*Exercise aim*: Reading the data below, count the lines that carry the string "marker". Give nothing but the count.

[Records from a data source]

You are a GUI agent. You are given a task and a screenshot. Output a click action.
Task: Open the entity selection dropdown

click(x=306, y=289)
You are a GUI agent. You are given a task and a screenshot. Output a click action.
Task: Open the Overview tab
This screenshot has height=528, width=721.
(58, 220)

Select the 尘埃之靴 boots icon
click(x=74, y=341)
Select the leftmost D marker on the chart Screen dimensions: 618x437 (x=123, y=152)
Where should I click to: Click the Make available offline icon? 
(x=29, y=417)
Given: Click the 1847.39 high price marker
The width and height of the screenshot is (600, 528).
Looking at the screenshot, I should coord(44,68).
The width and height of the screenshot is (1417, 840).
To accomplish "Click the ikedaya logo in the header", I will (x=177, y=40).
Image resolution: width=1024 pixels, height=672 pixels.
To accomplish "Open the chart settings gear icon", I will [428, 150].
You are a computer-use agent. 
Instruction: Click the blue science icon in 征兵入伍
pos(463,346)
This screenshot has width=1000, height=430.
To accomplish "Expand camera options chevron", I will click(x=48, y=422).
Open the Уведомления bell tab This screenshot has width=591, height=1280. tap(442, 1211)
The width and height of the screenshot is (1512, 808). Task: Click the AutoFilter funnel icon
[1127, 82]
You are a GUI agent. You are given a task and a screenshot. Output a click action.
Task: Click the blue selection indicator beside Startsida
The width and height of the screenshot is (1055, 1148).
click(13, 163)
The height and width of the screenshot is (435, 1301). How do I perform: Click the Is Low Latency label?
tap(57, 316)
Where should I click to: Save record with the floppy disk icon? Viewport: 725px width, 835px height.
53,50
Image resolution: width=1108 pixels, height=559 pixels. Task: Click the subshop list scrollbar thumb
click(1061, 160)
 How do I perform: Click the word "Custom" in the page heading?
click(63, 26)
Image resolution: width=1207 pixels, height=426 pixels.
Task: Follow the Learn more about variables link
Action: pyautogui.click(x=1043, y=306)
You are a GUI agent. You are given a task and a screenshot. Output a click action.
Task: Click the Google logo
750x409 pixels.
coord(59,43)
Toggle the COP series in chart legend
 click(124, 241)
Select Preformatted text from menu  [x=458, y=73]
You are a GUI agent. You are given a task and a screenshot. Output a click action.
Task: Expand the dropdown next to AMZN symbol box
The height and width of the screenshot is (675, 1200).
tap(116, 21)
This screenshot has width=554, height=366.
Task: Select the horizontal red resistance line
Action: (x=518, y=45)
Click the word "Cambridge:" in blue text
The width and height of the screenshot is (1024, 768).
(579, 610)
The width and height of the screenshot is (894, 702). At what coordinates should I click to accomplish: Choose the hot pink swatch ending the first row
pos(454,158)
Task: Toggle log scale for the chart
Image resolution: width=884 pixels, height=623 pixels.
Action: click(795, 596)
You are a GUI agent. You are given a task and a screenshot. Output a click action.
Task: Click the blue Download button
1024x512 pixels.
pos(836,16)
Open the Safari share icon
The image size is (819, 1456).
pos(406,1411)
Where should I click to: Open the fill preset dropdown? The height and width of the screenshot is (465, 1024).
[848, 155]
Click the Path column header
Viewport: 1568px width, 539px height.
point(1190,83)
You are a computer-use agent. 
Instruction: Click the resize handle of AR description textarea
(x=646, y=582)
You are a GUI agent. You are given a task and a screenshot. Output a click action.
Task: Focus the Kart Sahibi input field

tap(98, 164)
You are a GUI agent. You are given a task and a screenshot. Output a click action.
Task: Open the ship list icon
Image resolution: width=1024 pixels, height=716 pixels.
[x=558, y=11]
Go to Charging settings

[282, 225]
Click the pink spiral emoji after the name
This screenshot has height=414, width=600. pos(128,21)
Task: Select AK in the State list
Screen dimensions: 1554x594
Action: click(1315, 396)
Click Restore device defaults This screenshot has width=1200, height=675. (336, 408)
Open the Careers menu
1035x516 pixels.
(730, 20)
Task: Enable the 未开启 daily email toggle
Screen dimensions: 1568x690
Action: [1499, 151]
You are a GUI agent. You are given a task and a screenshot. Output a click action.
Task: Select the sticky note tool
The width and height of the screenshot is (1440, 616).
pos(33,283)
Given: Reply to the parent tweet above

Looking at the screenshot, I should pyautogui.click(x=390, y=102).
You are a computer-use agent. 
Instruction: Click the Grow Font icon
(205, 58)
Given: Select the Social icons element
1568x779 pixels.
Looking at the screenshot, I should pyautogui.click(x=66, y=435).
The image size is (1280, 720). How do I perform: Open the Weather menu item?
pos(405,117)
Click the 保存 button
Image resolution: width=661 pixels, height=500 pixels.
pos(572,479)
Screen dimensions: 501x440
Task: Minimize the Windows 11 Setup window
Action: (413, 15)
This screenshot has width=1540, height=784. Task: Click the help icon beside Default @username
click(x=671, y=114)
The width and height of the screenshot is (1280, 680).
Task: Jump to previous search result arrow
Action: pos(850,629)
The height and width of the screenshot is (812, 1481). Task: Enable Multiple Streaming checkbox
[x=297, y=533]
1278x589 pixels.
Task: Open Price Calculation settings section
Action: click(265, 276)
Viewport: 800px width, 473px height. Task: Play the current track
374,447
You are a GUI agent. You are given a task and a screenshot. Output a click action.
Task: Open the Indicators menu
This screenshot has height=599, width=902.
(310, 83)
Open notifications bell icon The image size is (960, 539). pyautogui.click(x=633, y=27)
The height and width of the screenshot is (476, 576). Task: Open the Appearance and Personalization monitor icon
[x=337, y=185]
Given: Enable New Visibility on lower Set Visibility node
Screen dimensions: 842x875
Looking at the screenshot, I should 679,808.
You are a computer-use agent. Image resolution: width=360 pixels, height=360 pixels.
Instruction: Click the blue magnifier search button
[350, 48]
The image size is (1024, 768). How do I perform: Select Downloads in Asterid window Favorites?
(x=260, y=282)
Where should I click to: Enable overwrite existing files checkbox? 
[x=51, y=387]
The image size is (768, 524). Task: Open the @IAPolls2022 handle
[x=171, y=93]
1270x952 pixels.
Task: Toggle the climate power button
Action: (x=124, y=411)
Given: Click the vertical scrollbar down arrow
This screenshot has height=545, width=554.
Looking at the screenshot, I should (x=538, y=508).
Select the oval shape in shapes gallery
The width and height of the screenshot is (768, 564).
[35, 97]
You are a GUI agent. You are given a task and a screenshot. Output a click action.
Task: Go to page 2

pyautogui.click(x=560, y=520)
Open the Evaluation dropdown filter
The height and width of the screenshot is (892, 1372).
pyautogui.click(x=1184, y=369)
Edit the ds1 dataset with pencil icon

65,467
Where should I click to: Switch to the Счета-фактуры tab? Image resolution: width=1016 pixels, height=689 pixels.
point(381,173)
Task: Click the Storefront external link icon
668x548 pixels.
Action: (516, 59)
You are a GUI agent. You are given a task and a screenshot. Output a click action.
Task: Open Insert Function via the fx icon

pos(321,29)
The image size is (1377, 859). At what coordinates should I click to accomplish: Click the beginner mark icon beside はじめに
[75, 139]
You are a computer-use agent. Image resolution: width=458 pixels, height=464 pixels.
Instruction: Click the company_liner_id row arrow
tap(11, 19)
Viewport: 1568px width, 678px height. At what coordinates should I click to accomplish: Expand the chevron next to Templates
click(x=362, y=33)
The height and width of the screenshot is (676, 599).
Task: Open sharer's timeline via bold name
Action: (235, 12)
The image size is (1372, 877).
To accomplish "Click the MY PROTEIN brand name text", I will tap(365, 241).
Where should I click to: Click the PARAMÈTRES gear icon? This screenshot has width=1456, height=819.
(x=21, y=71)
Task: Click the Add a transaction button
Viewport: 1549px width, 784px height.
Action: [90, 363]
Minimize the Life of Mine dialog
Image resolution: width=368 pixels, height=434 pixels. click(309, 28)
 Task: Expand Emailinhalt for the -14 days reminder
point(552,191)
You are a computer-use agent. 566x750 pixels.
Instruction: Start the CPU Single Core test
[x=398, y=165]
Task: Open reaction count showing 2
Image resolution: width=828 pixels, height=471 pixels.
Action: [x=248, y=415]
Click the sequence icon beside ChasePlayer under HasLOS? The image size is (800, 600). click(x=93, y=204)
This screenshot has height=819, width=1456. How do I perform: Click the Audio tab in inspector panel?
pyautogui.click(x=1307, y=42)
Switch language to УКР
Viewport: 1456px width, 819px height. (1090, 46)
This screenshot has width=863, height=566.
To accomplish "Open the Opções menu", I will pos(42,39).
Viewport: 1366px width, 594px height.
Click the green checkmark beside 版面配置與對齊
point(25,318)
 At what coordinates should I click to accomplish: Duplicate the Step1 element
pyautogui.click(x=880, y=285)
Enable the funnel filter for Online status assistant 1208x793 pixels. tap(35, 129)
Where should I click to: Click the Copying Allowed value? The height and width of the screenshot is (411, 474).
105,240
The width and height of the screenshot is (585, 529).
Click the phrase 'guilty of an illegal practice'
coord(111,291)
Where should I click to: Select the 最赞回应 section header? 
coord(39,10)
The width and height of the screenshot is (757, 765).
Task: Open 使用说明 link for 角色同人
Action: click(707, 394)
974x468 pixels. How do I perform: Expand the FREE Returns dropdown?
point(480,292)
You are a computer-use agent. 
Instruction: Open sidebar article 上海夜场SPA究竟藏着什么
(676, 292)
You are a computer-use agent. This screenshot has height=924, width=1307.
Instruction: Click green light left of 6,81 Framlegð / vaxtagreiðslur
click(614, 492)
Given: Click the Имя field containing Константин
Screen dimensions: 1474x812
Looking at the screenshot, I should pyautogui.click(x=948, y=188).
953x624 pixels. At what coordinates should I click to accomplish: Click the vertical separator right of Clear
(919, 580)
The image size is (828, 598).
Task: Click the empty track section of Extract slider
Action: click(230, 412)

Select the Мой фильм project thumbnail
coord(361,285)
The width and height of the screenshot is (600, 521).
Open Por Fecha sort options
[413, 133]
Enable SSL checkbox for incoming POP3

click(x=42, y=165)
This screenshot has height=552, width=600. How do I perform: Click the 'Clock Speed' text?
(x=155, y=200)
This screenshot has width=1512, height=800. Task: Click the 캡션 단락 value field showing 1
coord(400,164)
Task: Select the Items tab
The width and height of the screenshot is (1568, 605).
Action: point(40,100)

*Final answer*: 2